Start of Excerpted records
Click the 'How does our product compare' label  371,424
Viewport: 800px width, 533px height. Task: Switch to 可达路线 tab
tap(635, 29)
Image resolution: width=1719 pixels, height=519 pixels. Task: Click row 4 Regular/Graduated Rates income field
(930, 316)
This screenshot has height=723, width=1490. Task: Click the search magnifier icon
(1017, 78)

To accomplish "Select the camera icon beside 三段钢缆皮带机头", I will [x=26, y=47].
End of Excerpted records
Start of Excerpted records
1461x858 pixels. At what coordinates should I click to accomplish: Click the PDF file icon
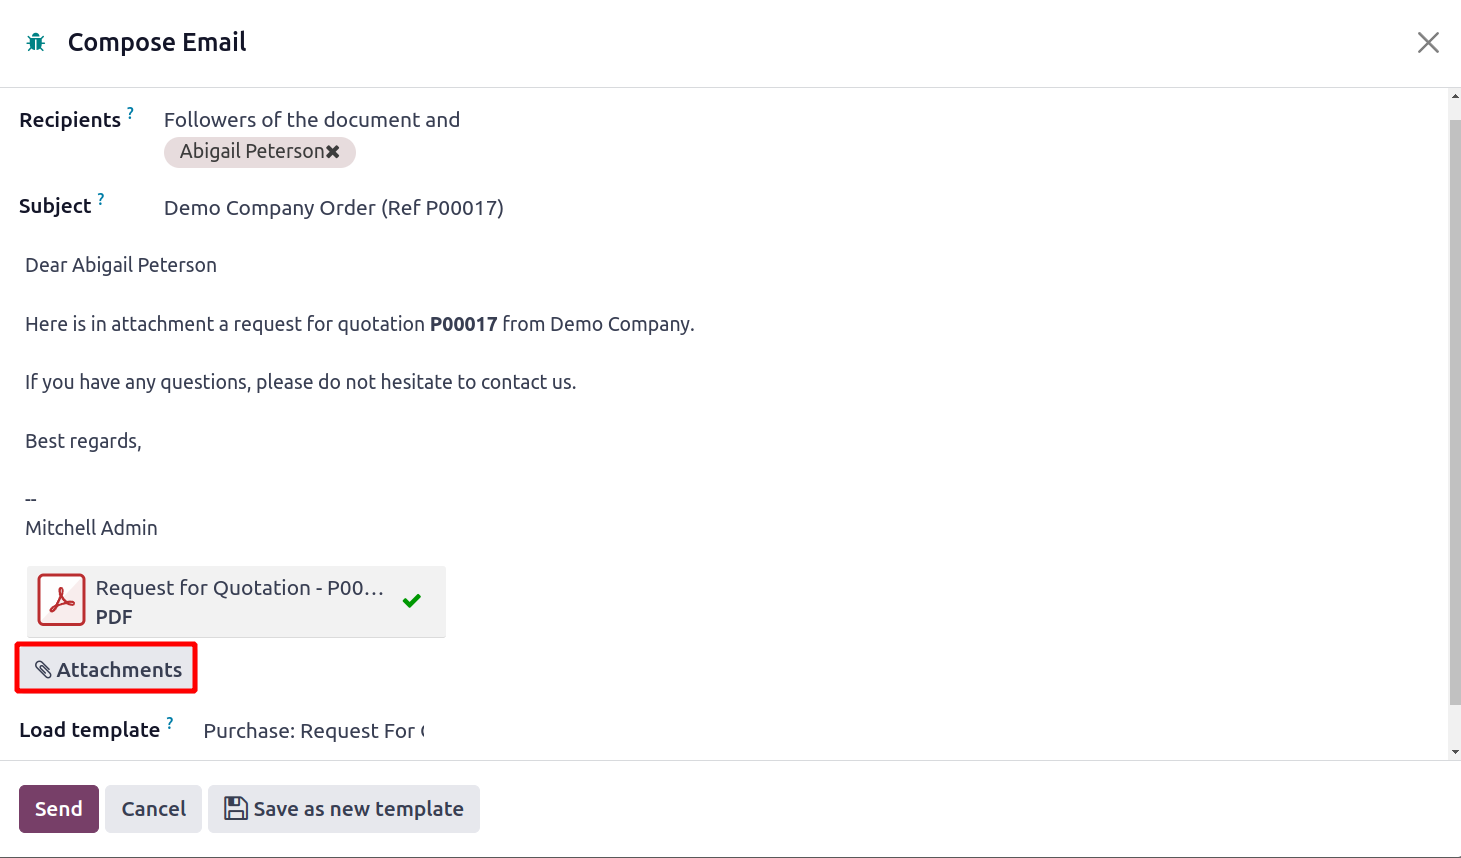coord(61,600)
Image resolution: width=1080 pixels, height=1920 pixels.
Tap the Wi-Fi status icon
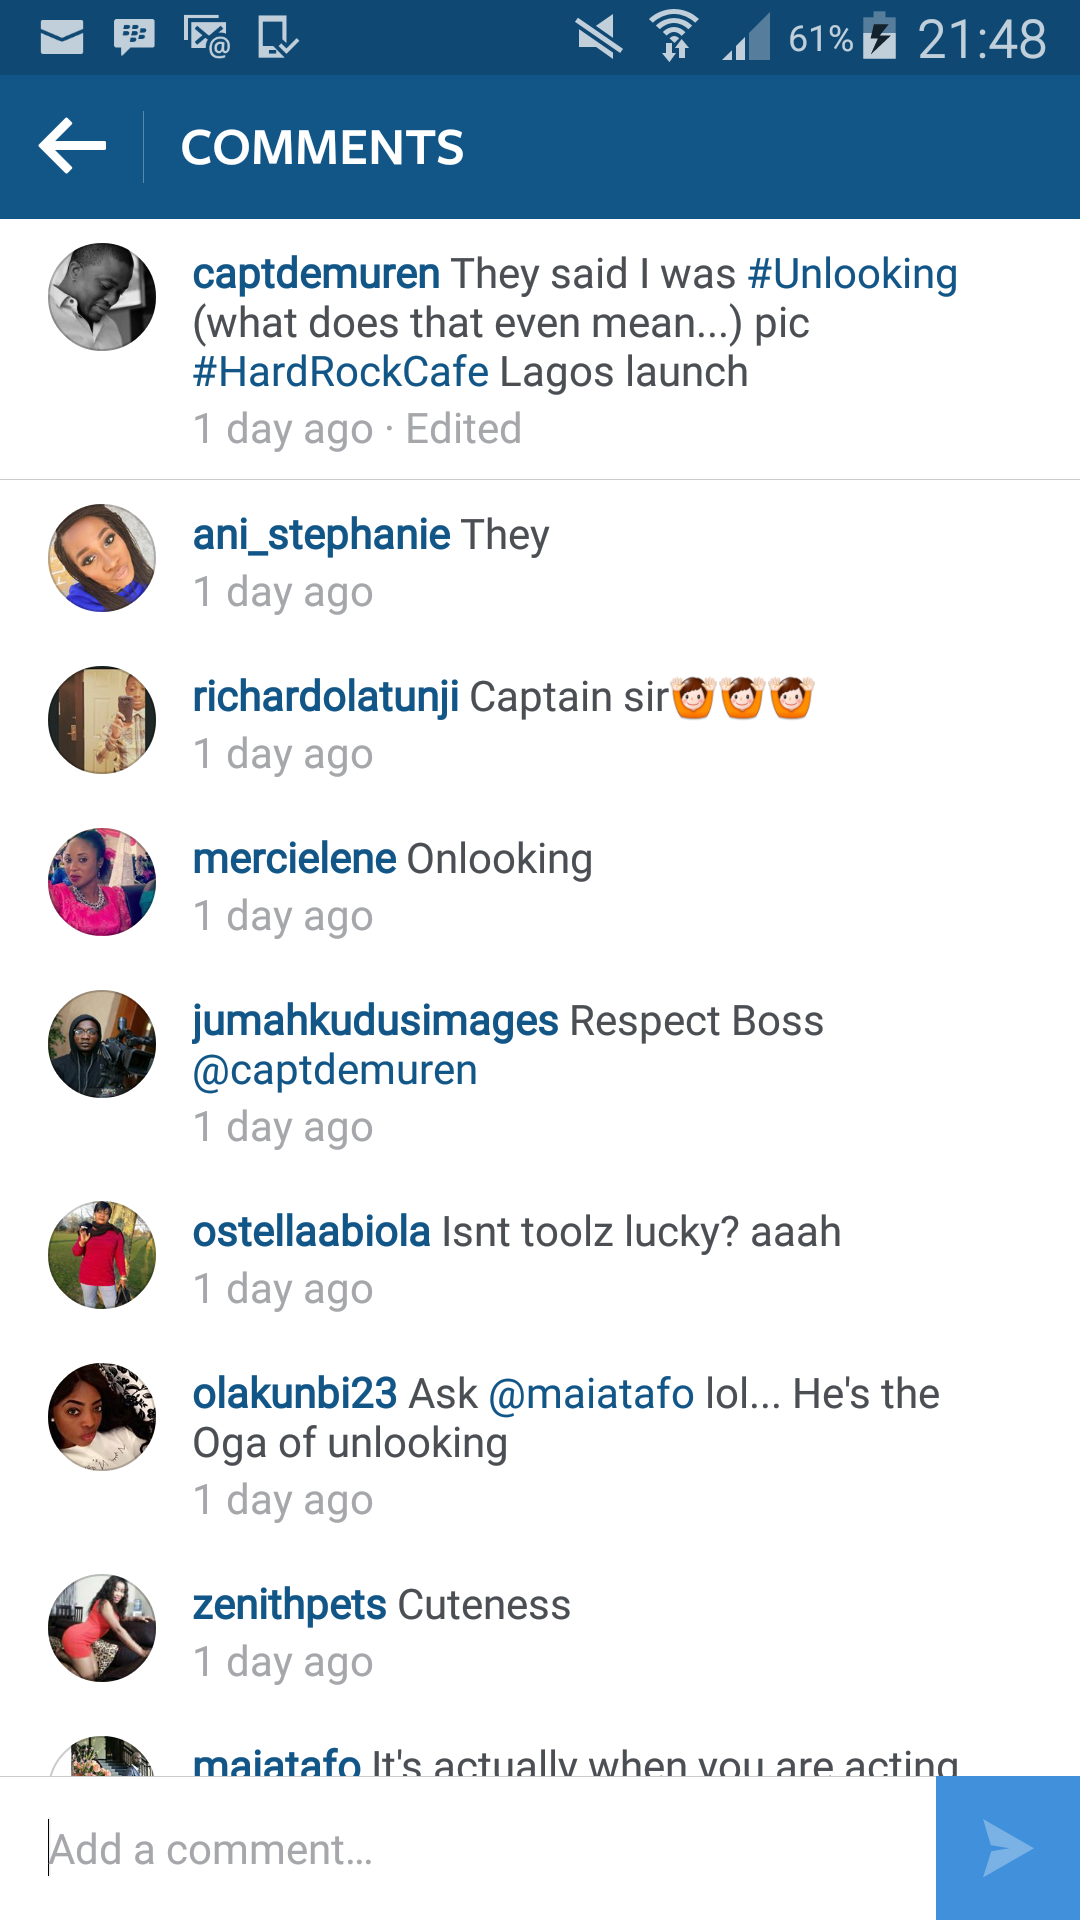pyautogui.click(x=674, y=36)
End of Excerpted records
Render the records above, from the line containing "Click the 'How" up to and including the line containing "will [x=26, y=47].", as a JSON list of strings with one string per line, omitting blank lines.

Written response:
[
  "Click the 'How does our product compare' label  371,424",
  "Viewport: 800px width, 533px height. Task: Switch to 可达路线 tab",
  "tap(635, 29)",
  "Image resolution: width=1719 pixels, height=519 pixels. Task: Click row 4 Regular/Graduated Rates income field",
  "(930, 316)",
  "This screenshot has height=723, width=1490. Task: Click the search magnifier icon",
  "(1017, 78)",
  "To accomplish \"Select the camera icon beside 三段钢缆皮带机头\", I will [x=26, y=47]."
]